Pour organiser vos arrêts, notre outil de trajet liste les stations situées sur votre itinéraire avec leurs prix du jour.
Ce qu’il faut retenir
- L’écart avec l’Espagne est structurel et fiscal : il ne disparaîtra pas avec les variations du pétrole.
- Le détour reste rentable jusqu’à une quarantaine de kilomètres aller-retour, marginal au-delà de cent.
- Ne vous arrêtez pas à la première station après la frontière : les prix baissent dans les terres.
- Faites le plein complet, sinon le calcul ne tient pas.

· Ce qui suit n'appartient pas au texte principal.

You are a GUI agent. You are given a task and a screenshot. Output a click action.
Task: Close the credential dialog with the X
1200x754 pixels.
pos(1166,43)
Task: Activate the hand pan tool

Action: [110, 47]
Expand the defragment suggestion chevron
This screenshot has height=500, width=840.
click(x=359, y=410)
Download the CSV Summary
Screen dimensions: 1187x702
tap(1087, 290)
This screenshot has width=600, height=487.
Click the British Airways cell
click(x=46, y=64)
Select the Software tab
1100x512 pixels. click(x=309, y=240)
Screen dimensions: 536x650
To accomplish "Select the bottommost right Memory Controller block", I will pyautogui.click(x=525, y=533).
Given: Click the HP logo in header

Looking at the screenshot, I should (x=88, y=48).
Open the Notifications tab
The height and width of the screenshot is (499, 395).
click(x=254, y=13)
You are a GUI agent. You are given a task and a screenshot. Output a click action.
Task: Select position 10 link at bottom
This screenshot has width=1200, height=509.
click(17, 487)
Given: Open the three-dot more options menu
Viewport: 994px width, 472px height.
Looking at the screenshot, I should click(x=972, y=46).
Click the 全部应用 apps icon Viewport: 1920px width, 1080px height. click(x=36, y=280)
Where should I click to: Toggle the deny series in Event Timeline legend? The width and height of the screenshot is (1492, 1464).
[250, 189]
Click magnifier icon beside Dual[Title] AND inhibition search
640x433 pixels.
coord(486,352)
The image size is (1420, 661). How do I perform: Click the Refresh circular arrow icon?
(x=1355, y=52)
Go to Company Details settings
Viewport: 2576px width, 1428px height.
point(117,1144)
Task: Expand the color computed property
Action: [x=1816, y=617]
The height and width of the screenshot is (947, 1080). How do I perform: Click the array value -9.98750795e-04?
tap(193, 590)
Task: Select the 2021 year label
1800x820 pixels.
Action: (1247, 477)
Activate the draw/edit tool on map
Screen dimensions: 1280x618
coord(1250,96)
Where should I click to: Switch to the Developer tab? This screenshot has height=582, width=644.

- Si vous passez déjà par là, l’économie est acquise sans condition.
Méthode
Les prix français proviennent du relevé officiel des prix des carburants ; les prix espagnols, du registre officiel espagnol des prix à la pompe. Les deux sont actualisés quotidiennement. Seules les stations ayant déclaré un prix récemment entrent dans les moyennes : un tarif ancien n’est jamais présenté comme actuel.
Les calculs de rentabilité reposent sur une consommation de 6,5 litres aux 100 kilomètres et n’incluent pas les péages éventuels. La zone frontalière retenue couvre les provinces de Gérone, Lérida, Huesca, Navarre et Guipúzcoa.